At the root of Inter Pares’ feminist approach is a power analysis. In my work on our Burma program, this entails looking at the structural causes of oppression, and ensuring that we are always working towards systemic change. In part because of its long history of military dictatorships and the dominant role the army still plays, Burma is an extremely patriarchal society. Over the past twenty years, the community groups with which we work have been helping to slowly shift this deep-rooted prejudice – through elevating grassroots women’s voices, challenging patriarchical values, and bringing principles of equality into the new community-based institutions they are building.
Our feminist approach has led to significant results across our Burma program, including: women advocates leading international campaigns; female journalists reporting in local languages on national issues; human rights and environmental researchers using a gender analysis; and ethnic civil society developing policies to be tabled at peace negotiations – policies which have been developed by and with women, and which address gender issues. Through a careful process of long-term collaboration, in which we are always learning from each other and from strategies explored in other contexts, our feminist programming in Burma has been, and will be, an important contribution to the country’s transition to a peaceful and democratic nation.
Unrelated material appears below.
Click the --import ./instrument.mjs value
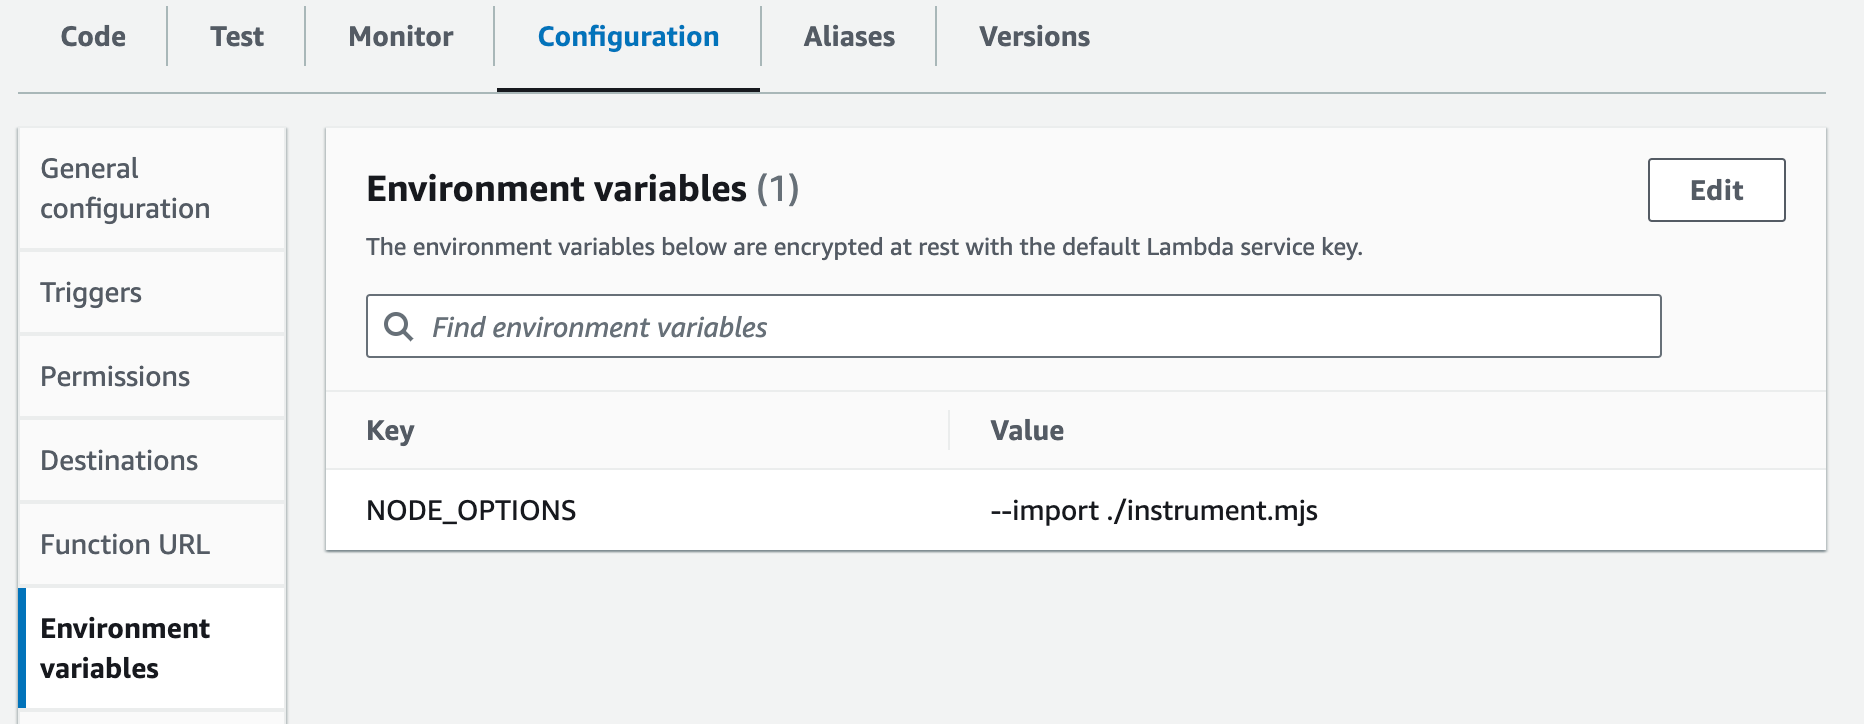 click(x=1153, y=510)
Knowing how important and successful a feminist approach can be, last summer Inter Pares worked with a small group of organizations to create our own consultation event within Canada’s international assistance review. We brought together 50 civil society and government representatives for a full-day dialogue to develop a common understanding of feminist approaches, an assessment of challenges and opportunities in the government’s current approach, and a set of practical recommendations. We then co-authored a submission, detailing our recommendations to the government for implementing a new feminist approach. We continue to engage civil servants to promote this approach, which we believe can profoundly change societies.
When we celebrate International Women’s Day 2017, I am confident there will yet again be a long list of highlights to celebrate and lowlights to motivate. At Inter Pares, we will take the time to reflect on both, to learn from these, and to continue to challenge systemic inequality through our feminist approach.